◆ Tasks for this exercise ◆
a: In the passage on loneliness, why does isolation stand in the way of solidarity from a social justice standpoint?
b: From the passage on loneliness, return word for word the stretch from "From a social" through "of public trust.".

◆ Text segment ◆
----------------

Now, what once seemed like an untouchable money machine is, by some accounts, inching toward extinction.

We are living through a period of deep social fracture. Loneliness is no longer just a private ache. It is a public problem with civic consequences, especially in the wake of a pandemic that weakened many of the everyday rituals that once held social life together. Meanwhile, technology has changed not just how we communicate, but how risky communication can feel. For younger people especially, flirting, friendship, embarrassment, and rejection now unfold under the spotlight of screenshots, timelines, and digital spectatorship.

That erosion of social ease has political consequences. U.S. health officials now explicitly frame loneliness and social isolation as major threats to individual and collective well-being, and recent survey data shows a substantial share of Americans still feel cut off from friends, family, and community. 

From a social justice standpoint, people do not build solidarity in isolation. They build it through repeated contact, mutual recognition, and the small habits of public trust.

----------------

◆ Excerpted data ◆
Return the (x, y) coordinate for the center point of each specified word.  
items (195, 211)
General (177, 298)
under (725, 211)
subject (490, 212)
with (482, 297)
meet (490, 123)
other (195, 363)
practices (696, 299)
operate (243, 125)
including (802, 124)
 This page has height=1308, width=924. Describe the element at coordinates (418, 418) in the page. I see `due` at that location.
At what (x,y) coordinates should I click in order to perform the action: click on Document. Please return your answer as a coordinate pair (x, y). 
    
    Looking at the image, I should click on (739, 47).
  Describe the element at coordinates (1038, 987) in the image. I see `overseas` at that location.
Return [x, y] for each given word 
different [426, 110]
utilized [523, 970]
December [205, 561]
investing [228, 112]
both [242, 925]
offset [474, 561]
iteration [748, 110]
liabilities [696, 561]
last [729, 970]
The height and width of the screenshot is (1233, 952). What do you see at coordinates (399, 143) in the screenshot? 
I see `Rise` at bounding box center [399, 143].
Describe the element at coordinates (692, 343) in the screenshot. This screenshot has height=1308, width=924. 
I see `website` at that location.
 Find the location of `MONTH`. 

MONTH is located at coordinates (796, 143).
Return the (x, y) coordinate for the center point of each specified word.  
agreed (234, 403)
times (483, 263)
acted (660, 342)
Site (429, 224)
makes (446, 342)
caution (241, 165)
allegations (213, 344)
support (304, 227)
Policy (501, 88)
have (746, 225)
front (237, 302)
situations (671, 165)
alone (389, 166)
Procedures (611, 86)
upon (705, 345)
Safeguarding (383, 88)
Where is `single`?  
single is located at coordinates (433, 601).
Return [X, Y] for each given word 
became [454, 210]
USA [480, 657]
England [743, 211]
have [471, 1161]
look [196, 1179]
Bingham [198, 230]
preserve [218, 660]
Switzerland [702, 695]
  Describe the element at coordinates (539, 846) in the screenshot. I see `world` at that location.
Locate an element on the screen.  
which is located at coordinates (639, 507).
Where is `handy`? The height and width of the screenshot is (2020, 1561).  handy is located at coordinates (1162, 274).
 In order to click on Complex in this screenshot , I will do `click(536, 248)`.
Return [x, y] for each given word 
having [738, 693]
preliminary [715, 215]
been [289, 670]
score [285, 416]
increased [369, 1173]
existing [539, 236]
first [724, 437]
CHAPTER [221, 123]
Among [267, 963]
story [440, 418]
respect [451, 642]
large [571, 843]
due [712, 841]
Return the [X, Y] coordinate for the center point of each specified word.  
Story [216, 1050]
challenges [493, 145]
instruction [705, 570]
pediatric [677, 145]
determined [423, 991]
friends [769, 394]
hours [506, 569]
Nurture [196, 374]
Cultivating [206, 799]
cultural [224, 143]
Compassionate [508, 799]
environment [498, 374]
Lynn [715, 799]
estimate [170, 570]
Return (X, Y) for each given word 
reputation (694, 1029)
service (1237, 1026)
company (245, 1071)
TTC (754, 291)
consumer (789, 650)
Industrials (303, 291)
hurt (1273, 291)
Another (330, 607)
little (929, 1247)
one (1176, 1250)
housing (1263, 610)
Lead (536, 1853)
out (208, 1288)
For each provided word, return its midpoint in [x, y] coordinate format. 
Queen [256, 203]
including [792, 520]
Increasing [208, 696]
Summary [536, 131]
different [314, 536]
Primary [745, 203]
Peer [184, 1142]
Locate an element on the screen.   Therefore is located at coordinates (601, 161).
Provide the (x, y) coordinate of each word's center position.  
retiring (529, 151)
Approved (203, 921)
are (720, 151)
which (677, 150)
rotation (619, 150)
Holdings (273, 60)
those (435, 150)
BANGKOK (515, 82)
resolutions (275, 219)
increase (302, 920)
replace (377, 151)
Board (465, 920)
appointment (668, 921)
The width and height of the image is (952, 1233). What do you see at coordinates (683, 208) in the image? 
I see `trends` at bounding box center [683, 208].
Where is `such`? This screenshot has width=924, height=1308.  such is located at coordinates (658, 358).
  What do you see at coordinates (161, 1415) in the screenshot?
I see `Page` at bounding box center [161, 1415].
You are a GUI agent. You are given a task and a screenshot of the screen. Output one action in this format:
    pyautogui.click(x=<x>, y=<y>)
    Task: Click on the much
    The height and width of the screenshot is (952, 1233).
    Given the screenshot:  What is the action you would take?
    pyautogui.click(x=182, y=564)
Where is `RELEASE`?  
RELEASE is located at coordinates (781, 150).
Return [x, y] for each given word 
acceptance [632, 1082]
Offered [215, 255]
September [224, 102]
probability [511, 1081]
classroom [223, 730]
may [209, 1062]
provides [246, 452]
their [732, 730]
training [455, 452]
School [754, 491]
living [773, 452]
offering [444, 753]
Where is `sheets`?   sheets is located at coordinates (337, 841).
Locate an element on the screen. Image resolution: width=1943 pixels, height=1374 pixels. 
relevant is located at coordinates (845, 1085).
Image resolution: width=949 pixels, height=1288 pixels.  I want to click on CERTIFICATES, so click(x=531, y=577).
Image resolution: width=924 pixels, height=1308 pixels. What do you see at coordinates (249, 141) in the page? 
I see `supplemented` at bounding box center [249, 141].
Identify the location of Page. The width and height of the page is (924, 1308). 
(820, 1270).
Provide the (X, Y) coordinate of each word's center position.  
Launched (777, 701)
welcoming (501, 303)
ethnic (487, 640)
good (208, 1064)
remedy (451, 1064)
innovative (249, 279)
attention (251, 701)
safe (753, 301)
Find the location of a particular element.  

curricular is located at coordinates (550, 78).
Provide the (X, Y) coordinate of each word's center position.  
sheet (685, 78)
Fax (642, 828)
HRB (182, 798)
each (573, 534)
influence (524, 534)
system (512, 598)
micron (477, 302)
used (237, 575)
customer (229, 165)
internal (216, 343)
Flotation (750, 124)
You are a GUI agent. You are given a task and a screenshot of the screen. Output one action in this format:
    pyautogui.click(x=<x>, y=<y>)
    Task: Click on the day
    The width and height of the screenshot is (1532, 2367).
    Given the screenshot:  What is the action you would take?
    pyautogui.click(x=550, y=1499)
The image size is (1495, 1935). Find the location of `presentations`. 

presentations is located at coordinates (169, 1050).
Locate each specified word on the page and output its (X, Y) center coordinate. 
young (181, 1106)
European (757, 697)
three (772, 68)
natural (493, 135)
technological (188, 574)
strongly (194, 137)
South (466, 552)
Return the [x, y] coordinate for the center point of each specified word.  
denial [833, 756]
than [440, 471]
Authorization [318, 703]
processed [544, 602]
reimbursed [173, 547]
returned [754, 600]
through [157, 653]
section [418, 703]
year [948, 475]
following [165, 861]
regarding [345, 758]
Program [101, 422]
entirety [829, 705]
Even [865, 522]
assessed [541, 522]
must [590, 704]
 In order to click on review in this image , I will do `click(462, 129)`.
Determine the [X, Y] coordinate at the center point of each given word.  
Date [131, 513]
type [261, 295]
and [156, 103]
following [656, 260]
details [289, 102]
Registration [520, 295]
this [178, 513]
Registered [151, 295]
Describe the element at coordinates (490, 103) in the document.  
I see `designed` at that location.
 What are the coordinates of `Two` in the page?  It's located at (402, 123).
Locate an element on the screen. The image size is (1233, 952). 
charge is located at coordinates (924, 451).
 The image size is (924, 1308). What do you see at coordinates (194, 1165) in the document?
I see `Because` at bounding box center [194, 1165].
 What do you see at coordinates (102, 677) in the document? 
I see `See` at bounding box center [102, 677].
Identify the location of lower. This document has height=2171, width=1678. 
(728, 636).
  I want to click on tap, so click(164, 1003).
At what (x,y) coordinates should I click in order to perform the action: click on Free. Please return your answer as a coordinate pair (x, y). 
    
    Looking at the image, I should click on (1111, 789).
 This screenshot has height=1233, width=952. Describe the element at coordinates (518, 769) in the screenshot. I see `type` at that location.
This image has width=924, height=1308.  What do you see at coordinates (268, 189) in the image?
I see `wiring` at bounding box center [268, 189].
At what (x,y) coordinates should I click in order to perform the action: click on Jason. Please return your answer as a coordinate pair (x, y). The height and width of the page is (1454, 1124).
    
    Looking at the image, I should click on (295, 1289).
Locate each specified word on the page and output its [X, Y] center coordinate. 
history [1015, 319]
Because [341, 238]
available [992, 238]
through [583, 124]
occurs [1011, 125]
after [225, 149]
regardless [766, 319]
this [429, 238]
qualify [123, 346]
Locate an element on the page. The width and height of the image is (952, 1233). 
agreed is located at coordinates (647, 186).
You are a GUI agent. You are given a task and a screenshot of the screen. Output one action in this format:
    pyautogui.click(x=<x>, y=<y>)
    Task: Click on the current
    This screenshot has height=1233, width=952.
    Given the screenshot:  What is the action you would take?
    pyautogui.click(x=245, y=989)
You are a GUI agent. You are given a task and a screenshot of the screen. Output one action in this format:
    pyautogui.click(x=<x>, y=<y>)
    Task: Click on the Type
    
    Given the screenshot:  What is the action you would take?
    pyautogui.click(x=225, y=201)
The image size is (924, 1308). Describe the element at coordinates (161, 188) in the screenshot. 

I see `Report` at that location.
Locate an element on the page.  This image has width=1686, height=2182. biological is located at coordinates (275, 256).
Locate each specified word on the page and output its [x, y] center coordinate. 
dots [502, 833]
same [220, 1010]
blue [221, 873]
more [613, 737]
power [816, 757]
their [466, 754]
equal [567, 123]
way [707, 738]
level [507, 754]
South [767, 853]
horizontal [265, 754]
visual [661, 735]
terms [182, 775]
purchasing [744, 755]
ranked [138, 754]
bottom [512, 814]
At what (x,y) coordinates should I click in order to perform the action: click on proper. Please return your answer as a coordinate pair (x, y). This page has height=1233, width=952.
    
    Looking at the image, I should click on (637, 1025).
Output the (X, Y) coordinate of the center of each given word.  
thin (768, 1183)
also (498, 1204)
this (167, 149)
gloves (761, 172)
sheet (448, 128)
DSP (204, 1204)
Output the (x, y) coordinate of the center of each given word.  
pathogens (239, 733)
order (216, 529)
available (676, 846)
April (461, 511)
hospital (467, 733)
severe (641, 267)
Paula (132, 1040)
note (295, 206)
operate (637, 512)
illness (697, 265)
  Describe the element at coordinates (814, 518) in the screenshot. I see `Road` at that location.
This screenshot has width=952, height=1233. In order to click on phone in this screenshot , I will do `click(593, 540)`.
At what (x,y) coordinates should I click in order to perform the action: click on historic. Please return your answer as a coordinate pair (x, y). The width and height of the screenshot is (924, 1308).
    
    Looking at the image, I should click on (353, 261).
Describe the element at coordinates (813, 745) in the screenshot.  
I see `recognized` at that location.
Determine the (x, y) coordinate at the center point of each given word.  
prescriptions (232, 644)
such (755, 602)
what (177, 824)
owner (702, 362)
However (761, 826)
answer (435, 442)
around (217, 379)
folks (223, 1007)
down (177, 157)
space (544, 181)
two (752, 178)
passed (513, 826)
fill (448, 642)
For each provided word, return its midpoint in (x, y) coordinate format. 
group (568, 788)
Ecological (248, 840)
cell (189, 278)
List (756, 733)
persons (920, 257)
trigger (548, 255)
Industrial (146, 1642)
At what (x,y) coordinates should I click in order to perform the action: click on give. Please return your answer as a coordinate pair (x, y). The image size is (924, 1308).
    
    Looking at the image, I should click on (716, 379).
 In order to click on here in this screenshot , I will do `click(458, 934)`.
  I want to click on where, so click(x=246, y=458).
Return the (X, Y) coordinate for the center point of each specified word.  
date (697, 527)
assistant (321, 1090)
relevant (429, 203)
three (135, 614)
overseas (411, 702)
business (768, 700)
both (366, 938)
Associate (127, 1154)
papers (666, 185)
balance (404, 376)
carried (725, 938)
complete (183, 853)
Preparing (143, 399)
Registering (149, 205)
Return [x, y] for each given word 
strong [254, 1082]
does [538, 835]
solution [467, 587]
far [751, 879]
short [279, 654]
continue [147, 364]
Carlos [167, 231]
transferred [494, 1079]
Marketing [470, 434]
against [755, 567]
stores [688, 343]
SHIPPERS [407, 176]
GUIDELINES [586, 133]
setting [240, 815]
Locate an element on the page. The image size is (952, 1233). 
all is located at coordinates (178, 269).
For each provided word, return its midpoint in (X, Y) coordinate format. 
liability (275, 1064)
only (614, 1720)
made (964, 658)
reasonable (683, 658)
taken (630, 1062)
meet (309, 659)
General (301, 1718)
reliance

----------------

◆ Solutions for each task ◆
a: People do not build solidarity when they are isolated. They build it through repeated contact, mutual recognition, and the small habits of public trust, and isolation takes those away.

b:
From a social justice standpoint, people do not build solidarity in isolation. They build it through repeated contact, mutual recognition, and the small habits of public trust.